▸ Goal of the exercise
Retype, without any change, the lines from the one containing "has width=700, height=493." through the one containing "Looking at the image, I should click on (109, 909).", inclusive of both.

▸ Extracted material

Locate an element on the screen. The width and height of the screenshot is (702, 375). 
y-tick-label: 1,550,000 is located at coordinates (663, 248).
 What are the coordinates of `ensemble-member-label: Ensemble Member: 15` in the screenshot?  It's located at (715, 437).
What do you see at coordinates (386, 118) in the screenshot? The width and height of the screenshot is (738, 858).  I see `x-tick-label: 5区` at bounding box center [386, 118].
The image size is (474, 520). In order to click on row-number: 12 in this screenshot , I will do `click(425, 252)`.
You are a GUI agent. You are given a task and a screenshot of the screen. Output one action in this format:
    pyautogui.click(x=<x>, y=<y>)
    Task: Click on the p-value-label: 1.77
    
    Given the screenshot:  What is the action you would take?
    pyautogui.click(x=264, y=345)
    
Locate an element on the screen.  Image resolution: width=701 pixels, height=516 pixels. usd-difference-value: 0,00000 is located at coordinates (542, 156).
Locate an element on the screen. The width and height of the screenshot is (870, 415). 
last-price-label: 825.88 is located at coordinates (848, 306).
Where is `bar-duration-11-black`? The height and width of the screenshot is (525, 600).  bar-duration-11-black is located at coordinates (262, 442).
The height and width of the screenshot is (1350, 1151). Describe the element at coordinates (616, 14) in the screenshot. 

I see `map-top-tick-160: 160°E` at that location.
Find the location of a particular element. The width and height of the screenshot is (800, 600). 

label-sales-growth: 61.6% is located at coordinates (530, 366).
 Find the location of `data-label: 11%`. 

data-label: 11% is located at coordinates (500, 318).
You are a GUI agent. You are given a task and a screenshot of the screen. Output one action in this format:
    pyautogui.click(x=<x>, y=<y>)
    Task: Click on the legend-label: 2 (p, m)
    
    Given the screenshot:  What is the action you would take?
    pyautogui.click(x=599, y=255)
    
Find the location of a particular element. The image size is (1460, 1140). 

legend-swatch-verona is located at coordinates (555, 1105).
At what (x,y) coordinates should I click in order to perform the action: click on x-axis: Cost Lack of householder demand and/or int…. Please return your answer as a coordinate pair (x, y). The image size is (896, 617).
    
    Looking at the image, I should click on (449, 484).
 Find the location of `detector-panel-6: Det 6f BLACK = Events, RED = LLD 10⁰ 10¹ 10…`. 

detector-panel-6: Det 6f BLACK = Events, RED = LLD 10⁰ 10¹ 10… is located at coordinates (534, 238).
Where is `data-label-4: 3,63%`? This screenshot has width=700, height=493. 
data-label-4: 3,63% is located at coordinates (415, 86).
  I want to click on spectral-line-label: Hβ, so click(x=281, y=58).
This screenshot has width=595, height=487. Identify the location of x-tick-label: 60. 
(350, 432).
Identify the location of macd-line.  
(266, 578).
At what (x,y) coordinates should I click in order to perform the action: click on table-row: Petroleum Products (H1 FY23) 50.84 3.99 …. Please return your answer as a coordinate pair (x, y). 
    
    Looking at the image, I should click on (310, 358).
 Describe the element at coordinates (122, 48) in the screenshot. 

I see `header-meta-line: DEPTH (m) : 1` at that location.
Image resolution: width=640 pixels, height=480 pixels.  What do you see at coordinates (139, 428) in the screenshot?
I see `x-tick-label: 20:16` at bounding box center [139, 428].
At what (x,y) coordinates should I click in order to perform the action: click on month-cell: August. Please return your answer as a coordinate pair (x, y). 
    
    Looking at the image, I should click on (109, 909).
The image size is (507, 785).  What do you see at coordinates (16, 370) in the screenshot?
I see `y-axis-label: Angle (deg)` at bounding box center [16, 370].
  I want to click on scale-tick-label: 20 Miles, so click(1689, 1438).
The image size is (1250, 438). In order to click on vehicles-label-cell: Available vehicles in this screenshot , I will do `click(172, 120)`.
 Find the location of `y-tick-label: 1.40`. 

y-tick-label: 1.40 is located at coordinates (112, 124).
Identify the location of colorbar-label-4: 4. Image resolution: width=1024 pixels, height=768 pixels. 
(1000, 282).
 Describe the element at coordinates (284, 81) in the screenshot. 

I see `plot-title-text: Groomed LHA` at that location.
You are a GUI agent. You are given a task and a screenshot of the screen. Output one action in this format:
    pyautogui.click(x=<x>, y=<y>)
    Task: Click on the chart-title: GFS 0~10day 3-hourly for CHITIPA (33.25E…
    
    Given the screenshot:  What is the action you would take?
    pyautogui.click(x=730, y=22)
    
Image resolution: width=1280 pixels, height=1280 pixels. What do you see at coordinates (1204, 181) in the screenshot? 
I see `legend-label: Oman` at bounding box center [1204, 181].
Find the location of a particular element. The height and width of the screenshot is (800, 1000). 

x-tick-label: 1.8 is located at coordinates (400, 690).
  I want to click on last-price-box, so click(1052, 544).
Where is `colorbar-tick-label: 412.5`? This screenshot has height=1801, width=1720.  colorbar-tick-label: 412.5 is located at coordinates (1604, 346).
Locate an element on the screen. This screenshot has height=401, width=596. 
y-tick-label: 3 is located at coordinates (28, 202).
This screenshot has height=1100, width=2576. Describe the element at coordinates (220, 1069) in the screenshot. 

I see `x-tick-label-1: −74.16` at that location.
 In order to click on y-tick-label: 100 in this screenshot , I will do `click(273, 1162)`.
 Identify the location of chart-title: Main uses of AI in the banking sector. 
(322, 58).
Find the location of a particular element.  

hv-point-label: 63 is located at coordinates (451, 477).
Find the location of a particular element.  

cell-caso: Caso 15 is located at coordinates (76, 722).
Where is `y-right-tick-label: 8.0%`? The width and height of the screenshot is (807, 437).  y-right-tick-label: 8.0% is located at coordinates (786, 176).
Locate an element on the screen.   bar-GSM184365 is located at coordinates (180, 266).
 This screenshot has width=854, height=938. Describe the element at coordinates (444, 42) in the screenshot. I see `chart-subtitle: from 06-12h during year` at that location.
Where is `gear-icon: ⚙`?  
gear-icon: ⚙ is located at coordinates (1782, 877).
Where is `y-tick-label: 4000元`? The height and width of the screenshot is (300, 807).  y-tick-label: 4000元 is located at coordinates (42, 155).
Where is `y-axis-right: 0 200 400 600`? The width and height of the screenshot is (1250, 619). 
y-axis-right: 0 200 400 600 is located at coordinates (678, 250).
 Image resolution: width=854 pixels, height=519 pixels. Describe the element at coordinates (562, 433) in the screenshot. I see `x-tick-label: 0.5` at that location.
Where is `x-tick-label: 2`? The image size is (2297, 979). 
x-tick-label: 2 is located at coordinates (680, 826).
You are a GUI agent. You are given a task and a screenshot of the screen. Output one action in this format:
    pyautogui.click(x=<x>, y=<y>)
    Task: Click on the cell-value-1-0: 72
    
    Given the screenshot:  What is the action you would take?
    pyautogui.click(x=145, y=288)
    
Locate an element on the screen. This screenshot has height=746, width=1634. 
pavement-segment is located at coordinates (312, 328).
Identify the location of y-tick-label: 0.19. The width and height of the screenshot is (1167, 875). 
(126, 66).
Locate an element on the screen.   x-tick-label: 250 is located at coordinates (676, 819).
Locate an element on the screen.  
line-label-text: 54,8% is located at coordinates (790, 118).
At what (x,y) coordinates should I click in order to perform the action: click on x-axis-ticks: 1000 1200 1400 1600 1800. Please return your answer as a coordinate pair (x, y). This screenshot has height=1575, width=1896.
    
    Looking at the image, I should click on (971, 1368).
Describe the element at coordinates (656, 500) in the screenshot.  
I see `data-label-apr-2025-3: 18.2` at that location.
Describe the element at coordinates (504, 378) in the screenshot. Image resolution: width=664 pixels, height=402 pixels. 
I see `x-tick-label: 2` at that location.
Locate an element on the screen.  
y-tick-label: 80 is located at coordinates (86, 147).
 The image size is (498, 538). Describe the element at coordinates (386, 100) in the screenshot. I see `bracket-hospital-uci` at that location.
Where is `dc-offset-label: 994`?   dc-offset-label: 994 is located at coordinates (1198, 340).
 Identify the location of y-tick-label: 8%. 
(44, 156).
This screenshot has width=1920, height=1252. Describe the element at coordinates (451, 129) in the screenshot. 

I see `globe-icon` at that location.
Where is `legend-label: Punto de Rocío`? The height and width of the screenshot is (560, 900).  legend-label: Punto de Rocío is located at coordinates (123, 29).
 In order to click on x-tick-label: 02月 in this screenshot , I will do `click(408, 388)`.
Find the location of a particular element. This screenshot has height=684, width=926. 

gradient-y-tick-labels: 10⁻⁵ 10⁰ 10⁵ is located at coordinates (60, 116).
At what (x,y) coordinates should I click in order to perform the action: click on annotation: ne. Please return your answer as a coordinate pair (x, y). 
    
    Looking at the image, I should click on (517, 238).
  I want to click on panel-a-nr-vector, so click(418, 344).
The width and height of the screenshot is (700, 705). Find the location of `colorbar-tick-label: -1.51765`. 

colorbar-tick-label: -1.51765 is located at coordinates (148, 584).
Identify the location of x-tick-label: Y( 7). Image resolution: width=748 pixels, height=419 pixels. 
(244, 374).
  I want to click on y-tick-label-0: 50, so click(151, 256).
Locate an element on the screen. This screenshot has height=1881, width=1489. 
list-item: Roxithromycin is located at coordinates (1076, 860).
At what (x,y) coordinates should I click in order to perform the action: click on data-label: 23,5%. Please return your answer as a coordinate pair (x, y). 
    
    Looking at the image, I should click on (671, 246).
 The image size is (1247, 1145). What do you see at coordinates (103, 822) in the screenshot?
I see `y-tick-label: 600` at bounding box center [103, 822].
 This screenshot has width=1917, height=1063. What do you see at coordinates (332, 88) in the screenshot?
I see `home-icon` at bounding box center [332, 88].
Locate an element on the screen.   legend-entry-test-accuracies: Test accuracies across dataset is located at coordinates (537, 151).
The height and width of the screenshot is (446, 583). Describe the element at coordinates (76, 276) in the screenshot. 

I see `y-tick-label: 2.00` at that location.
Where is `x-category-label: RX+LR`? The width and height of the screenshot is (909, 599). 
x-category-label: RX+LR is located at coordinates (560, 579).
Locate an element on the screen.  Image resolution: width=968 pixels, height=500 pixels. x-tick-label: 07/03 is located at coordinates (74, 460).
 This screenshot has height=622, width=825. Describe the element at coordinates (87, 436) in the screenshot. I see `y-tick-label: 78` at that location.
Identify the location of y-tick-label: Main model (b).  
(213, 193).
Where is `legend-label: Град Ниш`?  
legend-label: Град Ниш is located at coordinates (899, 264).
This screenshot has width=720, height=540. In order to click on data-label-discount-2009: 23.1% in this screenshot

▸ Answer below
Where is `data-label-4: 3,63%`? This screenshot has width=700, height=493. 
data-label-4: 3,63% is located at coordinates (415, 86).
  I want to click on spectral-line-label: Hβ, so click(x=281, y=58).
This screenshot has width=595, height=487. Identify the location of x-tick-label: 60. 
(350, 432).
Identify the location of macd-line.  
(266, 578).
At what (x,y) coordinates should I click in order to perform the action: click on table-row: Petroleum Products (H1 FY23) 50.84 3.99 …. Please return your answer as a coordinate pair (x, y). 
    
    Looking at the image, I should click on (310, 358).
 Describe the element at coordinates (122, 48) in the screenshot. 

I see `header-meta-line: DEPTH (m) : 1` at that location.
Image resolution: width=640 pixels, height=480 pixels.  What do you see at coordinates (139, 428) in the screenshot?
I see `x-tick-label: 20:16` at bounding box center [139, 428].
At what (x,y) coordinates should I click in order to perform the action: click on month-cell: August. Please return your answer as a coordinate pair (x, y). 
    
    Looking at the image, I should click on (109, 909).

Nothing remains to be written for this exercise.